Seguono, alla parete di sinistra, "L'estasi di San Guarino" di Giambattista Razzani, da Santa Croce (c. 1630) e, dello stesso, un "Ritratto del cappuccino Tommaso da Caltagirone", datato 1642. Dopo un "San Francesco in estasi" di anonimo e una "Santa Caterina che legge" di ambito toscano seicentesco, la visita alla sala termina col bellissimo "Suicidio di Sofonisba" del veneto Gerolamo Forabosco, databile circa al 1660.

Corridoio sinistro: dopo una "Madonna col Bambino, San Francesco e Sant'Antonio da Padova" derivata da Guido Reni, l'eccezionale "Sacrificio di Ifigenia" di Giambattista Piazzetta, nella collezione comunale dal 1888.
Attribuito prima a Giambattista Tiepolo, poi al Pittoni e al Capella, è stato definitivamente assegnato al Piazzetta in seguito al ritrovamento del disegno preparatorio (Pierpont Morgan Library, New York). Il disegno è datato 1750: l'opera appartiene dunque all'estrema attività del pittore veneziano.
Segue una "Madonna col Bambino e San Felice da Cantalice" di Bartolomeo Gennari, dal convento dei Cappuccini (c. 1650). Seguono un "Uomo col gatto" del Todeschini e un imponente "Ritratto di papa Pio VI Braschi" erroneamente attribuito a Pompeo Batoni ma, in realtà, derivante da una incisione pubblicata nel 1780 che riproduce con qualche variante un quadro di Giovanni Domenico Porta (Museo di Roma, Roma).
È interessante notare come lo sfondo dell'originale (la basilica diSan Pietro) sia stato sostituito qui con una veduta di Cesena che riproduce quella celeberrima disegnata dallo Hackert e incisa dal Lacroix nel 1776.
Anche il "Ritratto di Pio VI seduto", firmato dal cesenate Agostino Plachesi, deriva da un'opera del Porta, più volte replicata e incisa, di cui si conosce un esemplare conservato a Versailles. Seguono due tele con "Il Genio della Vita" e "Il Genio della Morte" di ambito cignanesco e un "Ritratto di Francesco Fattiboni" di Agostino Plachesi, attivo nella seconda metà del Settecento.

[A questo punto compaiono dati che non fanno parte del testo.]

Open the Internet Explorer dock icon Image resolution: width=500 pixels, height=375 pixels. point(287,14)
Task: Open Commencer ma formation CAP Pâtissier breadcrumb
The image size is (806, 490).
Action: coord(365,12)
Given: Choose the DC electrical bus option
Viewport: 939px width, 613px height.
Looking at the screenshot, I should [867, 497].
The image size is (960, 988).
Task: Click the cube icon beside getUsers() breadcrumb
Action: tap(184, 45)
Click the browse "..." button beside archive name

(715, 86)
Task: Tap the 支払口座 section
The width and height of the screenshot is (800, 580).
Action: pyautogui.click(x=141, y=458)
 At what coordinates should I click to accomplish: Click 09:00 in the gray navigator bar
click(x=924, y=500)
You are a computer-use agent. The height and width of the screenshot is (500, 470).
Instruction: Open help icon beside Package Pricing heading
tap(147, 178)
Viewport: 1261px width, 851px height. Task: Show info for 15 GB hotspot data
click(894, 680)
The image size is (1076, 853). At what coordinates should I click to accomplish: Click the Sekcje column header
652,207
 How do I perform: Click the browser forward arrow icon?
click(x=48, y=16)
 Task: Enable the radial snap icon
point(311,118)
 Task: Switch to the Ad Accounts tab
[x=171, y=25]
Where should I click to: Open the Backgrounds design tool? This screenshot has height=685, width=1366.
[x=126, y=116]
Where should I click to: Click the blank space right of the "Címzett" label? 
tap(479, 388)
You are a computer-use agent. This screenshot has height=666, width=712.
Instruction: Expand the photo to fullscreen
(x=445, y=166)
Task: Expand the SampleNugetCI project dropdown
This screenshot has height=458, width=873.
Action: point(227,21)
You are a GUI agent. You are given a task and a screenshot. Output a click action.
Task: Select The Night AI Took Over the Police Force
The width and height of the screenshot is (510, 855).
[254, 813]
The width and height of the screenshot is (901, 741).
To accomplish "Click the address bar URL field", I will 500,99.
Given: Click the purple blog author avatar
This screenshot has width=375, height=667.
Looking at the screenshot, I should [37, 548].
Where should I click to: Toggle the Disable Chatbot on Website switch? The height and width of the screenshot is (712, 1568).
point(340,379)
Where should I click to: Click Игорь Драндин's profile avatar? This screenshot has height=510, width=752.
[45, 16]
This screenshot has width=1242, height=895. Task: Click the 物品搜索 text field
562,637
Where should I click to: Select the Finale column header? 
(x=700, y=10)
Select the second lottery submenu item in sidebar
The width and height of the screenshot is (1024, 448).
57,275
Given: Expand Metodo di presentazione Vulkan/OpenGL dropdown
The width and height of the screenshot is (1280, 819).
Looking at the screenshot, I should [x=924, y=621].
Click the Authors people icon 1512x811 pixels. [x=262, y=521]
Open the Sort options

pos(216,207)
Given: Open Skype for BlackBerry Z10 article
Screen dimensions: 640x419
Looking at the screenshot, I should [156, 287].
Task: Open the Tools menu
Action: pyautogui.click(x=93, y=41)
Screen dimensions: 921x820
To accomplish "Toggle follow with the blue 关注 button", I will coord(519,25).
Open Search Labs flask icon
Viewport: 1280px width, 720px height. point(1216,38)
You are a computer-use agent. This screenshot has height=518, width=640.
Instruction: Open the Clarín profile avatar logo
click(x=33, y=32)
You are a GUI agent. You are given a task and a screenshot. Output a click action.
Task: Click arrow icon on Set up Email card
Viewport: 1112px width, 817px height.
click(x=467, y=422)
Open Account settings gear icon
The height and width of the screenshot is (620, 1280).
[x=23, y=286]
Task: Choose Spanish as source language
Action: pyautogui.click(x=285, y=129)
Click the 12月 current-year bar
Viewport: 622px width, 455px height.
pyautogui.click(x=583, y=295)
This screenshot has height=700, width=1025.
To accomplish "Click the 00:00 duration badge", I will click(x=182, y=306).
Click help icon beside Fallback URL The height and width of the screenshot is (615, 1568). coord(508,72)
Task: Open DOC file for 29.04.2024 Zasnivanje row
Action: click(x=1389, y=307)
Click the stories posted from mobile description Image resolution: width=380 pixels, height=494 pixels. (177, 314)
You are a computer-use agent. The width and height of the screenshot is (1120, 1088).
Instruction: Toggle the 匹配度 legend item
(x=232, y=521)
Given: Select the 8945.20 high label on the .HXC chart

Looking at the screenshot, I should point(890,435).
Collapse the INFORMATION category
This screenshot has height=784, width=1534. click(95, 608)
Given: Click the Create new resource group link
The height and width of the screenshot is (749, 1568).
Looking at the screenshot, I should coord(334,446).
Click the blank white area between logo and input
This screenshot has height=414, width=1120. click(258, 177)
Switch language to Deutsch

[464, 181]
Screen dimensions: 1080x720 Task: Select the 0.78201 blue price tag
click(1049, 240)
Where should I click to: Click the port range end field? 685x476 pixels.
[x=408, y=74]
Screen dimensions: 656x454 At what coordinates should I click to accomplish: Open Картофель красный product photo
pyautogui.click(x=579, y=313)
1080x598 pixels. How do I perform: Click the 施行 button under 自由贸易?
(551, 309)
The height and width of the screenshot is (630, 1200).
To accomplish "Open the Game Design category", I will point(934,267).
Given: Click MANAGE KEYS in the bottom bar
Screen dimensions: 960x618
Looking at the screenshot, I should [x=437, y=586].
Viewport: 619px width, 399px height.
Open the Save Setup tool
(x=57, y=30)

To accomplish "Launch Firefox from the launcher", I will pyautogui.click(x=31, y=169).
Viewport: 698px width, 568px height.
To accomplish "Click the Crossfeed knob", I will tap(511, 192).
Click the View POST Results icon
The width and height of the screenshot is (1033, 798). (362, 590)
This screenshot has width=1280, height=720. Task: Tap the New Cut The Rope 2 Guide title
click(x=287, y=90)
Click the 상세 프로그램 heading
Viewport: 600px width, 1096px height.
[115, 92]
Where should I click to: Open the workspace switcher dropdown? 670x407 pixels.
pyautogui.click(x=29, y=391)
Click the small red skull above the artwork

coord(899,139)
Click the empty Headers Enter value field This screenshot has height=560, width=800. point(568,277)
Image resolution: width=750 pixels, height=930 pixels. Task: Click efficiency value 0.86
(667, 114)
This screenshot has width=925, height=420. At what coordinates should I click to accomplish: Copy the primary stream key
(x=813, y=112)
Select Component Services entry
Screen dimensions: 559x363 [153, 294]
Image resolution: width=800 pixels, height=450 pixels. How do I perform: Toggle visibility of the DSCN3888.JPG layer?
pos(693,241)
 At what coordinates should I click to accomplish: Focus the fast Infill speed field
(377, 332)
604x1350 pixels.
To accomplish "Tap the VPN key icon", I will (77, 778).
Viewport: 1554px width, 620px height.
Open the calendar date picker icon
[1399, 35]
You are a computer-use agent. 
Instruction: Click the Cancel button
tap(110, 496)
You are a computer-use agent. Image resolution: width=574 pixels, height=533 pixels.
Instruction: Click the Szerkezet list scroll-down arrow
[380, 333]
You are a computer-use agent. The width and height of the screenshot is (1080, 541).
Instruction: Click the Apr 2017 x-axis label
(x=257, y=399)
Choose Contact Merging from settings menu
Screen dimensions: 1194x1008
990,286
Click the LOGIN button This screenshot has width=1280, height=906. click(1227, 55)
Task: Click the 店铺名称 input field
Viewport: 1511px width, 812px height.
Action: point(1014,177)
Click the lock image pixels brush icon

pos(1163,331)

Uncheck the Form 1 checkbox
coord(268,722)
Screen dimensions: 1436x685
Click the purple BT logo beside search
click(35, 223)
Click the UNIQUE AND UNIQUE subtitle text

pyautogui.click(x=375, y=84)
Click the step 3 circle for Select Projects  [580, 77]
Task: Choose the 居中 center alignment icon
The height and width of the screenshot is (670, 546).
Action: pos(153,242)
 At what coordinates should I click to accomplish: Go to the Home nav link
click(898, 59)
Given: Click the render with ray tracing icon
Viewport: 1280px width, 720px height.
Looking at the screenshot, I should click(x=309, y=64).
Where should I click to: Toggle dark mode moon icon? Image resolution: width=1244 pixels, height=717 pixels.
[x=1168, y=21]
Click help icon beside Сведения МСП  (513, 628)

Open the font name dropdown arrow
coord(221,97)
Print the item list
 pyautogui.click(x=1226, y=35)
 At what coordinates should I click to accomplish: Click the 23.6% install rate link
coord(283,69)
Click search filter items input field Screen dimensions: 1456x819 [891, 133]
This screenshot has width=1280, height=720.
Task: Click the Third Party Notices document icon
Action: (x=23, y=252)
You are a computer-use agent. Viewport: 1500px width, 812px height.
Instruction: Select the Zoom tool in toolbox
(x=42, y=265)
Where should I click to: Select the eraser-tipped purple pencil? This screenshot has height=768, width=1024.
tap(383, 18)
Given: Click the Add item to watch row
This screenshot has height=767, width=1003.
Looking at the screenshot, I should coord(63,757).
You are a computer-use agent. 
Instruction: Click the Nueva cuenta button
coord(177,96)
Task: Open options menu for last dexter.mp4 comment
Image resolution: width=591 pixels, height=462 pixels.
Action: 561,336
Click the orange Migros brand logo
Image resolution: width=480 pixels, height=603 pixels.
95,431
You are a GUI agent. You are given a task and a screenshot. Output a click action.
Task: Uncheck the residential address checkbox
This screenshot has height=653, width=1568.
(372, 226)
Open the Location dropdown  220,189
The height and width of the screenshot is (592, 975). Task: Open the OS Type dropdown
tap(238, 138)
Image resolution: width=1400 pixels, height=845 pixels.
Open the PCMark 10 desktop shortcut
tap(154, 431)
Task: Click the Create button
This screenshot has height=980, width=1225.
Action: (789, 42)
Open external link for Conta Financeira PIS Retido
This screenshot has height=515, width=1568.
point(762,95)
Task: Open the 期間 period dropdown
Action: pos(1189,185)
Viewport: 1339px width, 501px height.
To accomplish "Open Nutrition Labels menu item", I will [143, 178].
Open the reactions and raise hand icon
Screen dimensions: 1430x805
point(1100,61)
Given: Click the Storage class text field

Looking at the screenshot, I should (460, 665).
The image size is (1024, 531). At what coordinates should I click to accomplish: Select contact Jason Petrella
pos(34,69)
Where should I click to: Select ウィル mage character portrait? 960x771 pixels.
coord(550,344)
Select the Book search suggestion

Dopo "La Carità" (1742) del cesenate Francesco Andreini sono esposti i quindici bozzetti per gli affreschi di Santa Maria del Monte di Giuseppe Milani (1773-74), bellissimo gruppo di opere che meriterebbe un'esposizione più adeguata.
Di fronte, "La Vergine con San Luigi Gonzaga", sempre del Milani, dipinto nel 1748 per il Conservatorio delle Pericolanti.
Nell'ltimo settore sono notevoli soprattutto tre tele del cesenate Vincenzo Baldacci. "Il Filottete morente" fu inviato da Roma quale prova della fruttuosità degli studi che il giovane conduceva all'Accademia.
Di fronte, dello stesso, "I funerali di Ettore" e un "Ritratto di Napoleone Bonaparte". Nella parete di fondo, "L'entrata di Pio VII a Cesena" di Enea Peroni (1839).

Corridoio destro: sono esposte opere novecentesche, nel complesso di scarsa importanza rispetto alla statura degli artisti rappresentati. Ricordiamo un "Ritratto del conte Pasolini" e un "Ritratto di donna" di Anselmo Gianfanti, un "Ritratto di madre e figlia", "Una Natura morta" di Gino Barbieri, due "Vedute del Cesuola" di Giordano Severi, un "Autoritratto di Fortunato Teodorani" e una "Veduta dalle colline di Cesena" di Giannetto Malmerendi.
La produzione di artisti contemporanei del livello di Alberto Sughi, Giovanni Cappelli e Luciano Caldari è decisamente meglio rappresentata da alcune opere grafiche piuttosto che dalle tele esposte.
Nell'ultimo settore della sala, opere di artisti contemporanei non cesenati: Mario Schifano, Luigi Veronesi, Renato Guttuso, Giorgio Morandi, Corrado Cagli, Emilio Greco, Domenico Purificato.